According to her, the township has over 15,000 students enrolled in NUG schools, with a staff of over 700 CDM teachers and 1,100 volunteers.

Unlike in Myaing, new students were permitted to take classes equivalent to those they attended in regime schools if their levels were adequate, she said. However, she pointed out that some CDM teachers had threatened to quit if non-CDM students were admitted.

An NUG-run school in Magway’s Myaing Township in 2022. (Supplied)

A policy vacuum

On April 15, five days after the controversial announcement by the Ye-U education board, NUG deputy education minister Ja Htoi Pan announced on Facebook that the parallel government was finalising “a comprehensive policy” on CDM and non-CDM students. She said this had followed discussions within the National Unity Consultative Council, a body coordinating resistance policy.

“On the ground, efforts are focused on managing the re-admission of recently enrolled students”, while the ministry is “working to facilitate their transition pending the formal policy release,” Ja Htoi Pan said in the Facebook post.

Noting that township boards had been devising their own strategies, she wrote that the policy had been delayed due to “the complexity of the situation”.

The NUG’s education ministry did not respond to Frontier’s request for comment.

A middle school CDM teacher in Magway’s Yesagyo Township said areas entering a “transitional period” from military to NUG control urgently needed policy guidance and support.

Meanwhile, many CDM teachers are receiving an extremely modest salary from the NUG, while others receive none at all.

“So far people and parents of students in their villages have been supporting the teachers as much as they can,” said the Myaing education board official. “These modest grants enable the teachers to educate the children, providing them with the opportunity to continue their studies with a revolutionary spirit.”

“There are villages that can provide support for teachers, while other villages can’t,” said Thingyan Phyo in Ye-U. “Some villages can offer more support at harvesting time but in villages torched by the military they can’t provide any support at all.”

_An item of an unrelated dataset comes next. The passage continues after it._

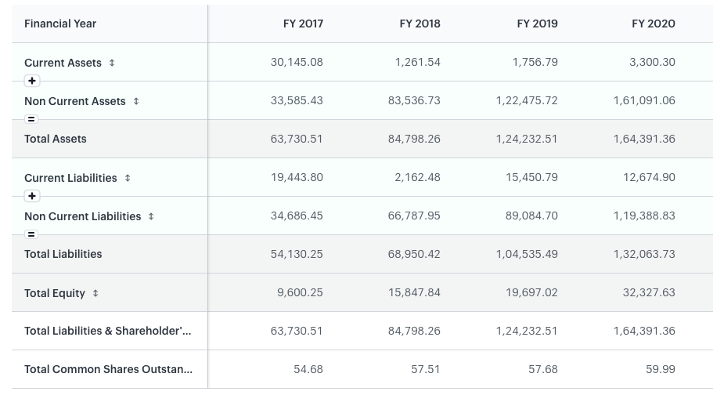Image resolution: width=724 pixels, height=395 pixels.
Task: Click the plus icon below Current Liabilities
Action: point(32,196)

The mother of a CDM elementary school student in Myaing said parents in her village contribute K5,000 each month per elementary student, K7,000 for middle school and K10,000 for high school pupils, all to pay for teachers’ salaries, which are around K80,000.

Additionally, parents have to buy photocopied textbooks that the government used to provide for free before the coup.

“I haven’t received any allowance from the NUG, and there’s no collection from students for teachers’ salaries in the village,” said a middle school CDM teacher in Khin-U Township in Sagaing. “But I do my best to help the children’s education… I understand the limits of the NUG.”